Material for this exercise:
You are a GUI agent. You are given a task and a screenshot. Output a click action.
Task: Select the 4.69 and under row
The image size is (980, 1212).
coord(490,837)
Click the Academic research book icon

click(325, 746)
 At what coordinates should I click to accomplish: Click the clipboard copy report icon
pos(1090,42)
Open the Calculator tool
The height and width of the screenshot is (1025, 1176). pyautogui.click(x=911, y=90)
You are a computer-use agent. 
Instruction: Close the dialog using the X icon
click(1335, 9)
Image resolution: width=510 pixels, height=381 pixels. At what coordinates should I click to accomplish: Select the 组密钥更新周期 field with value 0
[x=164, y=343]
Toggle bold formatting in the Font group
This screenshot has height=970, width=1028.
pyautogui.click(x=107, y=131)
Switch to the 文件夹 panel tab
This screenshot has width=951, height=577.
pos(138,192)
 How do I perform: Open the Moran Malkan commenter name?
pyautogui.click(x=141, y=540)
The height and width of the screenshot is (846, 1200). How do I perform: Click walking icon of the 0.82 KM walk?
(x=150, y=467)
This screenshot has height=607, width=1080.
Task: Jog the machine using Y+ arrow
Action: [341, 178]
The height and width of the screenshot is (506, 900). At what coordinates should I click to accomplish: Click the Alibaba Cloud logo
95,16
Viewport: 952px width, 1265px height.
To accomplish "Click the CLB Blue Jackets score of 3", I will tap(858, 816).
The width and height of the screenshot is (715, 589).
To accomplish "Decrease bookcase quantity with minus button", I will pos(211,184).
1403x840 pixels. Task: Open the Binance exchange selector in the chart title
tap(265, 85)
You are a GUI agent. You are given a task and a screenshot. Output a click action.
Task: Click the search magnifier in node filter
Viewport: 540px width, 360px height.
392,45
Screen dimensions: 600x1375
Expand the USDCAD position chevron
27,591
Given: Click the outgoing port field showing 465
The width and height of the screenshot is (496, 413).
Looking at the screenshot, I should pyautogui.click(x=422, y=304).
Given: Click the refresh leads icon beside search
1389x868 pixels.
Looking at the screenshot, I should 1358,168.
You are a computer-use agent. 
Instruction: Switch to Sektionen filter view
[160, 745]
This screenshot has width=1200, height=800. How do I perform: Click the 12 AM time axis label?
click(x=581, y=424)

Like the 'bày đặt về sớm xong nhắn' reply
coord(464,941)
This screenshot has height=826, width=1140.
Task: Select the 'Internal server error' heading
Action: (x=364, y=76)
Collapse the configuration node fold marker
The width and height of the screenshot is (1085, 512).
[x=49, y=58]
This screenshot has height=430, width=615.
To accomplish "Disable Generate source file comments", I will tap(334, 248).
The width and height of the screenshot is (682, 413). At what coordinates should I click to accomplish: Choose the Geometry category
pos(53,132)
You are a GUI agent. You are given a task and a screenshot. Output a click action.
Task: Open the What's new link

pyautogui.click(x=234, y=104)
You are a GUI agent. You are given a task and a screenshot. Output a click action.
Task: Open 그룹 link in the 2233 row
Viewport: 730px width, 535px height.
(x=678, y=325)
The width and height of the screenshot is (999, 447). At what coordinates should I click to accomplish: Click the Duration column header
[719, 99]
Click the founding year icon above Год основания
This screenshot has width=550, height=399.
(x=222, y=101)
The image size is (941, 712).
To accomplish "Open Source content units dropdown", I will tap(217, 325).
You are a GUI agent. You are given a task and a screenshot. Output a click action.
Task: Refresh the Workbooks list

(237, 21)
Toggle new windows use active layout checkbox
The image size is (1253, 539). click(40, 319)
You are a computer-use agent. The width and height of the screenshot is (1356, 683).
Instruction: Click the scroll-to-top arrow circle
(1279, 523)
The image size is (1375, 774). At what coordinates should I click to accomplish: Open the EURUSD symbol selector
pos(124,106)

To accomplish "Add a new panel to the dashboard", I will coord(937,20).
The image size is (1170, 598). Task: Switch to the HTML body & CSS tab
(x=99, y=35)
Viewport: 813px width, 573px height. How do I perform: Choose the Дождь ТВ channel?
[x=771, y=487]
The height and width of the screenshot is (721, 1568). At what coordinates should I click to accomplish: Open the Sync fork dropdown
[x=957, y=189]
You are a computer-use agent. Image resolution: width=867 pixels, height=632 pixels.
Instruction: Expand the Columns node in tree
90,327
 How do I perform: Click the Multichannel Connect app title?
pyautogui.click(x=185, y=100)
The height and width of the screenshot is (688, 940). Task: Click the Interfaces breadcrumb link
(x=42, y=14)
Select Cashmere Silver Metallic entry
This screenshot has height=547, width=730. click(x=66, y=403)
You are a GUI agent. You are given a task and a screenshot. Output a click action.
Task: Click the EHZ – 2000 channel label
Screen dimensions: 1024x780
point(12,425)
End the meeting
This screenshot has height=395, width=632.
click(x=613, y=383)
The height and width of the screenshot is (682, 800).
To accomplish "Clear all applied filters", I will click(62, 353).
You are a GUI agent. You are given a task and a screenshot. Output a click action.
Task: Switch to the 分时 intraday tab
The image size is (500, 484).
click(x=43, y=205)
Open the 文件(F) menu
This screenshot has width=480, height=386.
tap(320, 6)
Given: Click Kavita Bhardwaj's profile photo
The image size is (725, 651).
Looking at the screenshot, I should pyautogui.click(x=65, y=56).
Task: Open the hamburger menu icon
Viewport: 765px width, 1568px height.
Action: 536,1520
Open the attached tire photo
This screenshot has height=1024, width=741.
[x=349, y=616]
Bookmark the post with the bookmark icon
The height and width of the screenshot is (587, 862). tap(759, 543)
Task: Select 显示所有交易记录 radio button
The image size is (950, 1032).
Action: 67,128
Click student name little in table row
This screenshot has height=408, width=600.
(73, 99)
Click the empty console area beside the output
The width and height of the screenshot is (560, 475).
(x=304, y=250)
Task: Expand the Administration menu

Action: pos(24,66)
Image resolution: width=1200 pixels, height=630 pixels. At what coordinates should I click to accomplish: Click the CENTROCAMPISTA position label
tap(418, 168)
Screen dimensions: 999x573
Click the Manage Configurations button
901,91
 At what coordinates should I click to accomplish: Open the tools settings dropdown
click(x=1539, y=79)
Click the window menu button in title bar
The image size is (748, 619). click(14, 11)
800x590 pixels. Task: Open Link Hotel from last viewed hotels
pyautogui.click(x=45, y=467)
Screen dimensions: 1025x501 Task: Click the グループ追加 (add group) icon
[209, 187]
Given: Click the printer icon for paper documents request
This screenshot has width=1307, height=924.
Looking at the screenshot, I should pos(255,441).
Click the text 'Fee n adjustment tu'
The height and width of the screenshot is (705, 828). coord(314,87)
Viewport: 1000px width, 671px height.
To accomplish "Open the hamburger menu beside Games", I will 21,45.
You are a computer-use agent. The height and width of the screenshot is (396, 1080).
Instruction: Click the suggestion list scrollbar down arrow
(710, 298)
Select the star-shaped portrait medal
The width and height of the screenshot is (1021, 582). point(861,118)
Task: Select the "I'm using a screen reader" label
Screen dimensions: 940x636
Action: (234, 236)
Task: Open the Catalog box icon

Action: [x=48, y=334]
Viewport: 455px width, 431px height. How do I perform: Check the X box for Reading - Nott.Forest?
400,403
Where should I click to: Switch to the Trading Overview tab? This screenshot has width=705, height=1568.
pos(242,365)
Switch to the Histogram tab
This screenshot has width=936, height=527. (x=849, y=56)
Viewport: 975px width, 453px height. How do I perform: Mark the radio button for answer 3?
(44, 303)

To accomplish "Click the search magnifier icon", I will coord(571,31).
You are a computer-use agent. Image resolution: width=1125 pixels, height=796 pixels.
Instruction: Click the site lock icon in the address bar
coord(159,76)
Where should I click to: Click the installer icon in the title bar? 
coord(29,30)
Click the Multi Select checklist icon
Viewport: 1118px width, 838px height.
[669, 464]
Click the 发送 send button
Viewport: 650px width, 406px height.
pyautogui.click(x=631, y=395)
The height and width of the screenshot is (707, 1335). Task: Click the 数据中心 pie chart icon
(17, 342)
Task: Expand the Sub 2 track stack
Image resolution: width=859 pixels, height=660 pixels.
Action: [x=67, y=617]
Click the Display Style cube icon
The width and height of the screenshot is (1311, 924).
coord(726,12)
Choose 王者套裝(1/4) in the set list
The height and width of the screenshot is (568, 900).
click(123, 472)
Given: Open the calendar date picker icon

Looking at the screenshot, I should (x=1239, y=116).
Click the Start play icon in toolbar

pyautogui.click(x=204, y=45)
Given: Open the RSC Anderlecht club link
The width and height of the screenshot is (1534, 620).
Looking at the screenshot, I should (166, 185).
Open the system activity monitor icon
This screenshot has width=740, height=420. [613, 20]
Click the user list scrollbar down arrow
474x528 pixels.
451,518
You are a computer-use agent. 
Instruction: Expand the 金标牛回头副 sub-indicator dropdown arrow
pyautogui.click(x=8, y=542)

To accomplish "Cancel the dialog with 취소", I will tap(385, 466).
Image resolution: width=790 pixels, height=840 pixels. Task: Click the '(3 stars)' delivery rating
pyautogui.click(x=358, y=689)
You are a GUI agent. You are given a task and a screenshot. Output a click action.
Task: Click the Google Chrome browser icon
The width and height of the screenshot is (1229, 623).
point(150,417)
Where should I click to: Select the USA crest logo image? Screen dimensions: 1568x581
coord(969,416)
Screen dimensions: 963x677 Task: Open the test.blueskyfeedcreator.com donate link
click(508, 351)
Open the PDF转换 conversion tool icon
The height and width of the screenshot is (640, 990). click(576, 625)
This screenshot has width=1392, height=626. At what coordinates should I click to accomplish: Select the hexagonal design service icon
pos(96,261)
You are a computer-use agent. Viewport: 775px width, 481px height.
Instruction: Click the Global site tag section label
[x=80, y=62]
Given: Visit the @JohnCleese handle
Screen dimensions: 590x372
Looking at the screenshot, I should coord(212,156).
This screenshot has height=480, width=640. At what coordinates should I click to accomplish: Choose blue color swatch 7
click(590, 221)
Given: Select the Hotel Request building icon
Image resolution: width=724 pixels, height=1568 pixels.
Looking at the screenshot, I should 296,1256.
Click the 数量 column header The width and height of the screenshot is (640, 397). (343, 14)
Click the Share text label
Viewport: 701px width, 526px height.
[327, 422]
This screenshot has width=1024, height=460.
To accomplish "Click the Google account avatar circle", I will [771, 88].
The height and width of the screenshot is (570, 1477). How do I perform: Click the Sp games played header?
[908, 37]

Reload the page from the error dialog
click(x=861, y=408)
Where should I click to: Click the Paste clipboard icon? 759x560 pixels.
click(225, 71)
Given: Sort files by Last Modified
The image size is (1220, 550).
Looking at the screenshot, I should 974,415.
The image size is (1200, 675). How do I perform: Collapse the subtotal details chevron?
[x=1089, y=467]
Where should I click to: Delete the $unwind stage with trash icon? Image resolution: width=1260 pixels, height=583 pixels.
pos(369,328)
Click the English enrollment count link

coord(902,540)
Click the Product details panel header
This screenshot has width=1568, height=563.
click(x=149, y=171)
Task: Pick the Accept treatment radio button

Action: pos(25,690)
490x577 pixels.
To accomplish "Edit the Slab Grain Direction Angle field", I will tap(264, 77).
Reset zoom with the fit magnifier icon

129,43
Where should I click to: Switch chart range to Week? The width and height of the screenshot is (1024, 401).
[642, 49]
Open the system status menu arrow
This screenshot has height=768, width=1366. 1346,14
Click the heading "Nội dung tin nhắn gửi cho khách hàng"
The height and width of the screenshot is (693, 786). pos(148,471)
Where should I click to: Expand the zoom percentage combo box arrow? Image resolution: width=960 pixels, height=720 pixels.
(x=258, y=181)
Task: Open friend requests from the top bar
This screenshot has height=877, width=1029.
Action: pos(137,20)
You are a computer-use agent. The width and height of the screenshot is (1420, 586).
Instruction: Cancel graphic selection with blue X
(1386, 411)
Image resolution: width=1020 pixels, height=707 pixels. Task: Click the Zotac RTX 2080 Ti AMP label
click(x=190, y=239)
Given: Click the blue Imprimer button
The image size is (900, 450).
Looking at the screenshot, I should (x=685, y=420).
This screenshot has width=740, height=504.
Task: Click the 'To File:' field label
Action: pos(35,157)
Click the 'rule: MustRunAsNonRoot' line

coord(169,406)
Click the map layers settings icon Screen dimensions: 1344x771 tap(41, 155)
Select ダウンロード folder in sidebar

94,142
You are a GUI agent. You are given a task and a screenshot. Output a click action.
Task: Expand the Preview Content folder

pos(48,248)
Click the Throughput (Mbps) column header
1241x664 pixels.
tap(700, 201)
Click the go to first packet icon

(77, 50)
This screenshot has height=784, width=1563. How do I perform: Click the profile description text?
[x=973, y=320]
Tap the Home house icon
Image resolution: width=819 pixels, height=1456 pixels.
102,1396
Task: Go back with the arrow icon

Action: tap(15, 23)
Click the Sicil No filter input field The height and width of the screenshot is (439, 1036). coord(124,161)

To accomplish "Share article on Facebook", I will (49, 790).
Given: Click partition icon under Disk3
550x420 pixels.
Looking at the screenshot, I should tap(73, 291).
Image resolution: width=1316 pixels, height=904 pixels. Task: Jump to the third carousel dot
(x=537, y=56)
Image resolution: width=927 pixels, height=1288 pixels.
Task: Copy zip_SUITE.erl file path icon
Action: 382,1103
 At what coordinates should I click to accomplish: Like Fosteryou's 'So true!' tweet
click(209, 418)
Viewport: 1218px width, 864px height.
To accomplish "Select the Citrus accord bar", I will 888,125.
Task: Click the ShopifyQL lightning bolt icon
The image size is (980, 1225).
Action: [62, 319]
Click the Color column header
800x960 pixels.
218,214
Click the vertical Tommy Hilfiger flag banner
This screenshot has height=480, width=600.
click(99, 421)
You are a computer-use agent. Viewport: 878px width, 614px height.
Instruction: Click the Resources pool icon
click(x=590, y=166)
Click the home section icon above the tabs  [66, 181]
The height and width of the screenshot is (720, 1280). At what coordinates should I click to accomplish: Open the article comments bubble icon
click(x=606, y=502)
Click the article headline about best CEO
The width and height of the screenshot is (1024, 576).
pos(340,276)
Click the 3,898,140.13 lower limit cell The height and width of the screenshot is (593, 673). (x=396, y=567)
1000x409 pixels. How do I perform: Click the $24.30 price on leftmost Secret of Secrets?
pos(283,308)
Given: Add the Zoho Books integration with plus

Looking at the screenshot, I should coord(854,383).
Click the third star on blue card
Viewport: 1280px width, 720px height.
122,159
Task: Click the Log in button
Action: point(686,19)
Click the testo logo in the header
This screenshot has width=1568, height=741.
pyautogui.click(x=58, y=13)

Goal of the exercise: Go through the listing above and write out exactly the lines starting with the one holding "Given: Click the printer" and running through the one holding "You are a computer-use agent. The height", ends included, and no others.

Response:
Given: Click the printer icon for paper documents request
This screenshot has width=1307, height=924.
Looking at the screenshot, I should pos(255,441).
Click the text 'Fee n adjustment tu'
The height and width of the screenshot is (705, 828). coord(314,87)
Viewport: 1000px width, 671px height.
To accomplish "Open the hamburger menu beside Games", I will 21,45.
You are a computer-use agent. The height and width of the screenshot is (396, 1080).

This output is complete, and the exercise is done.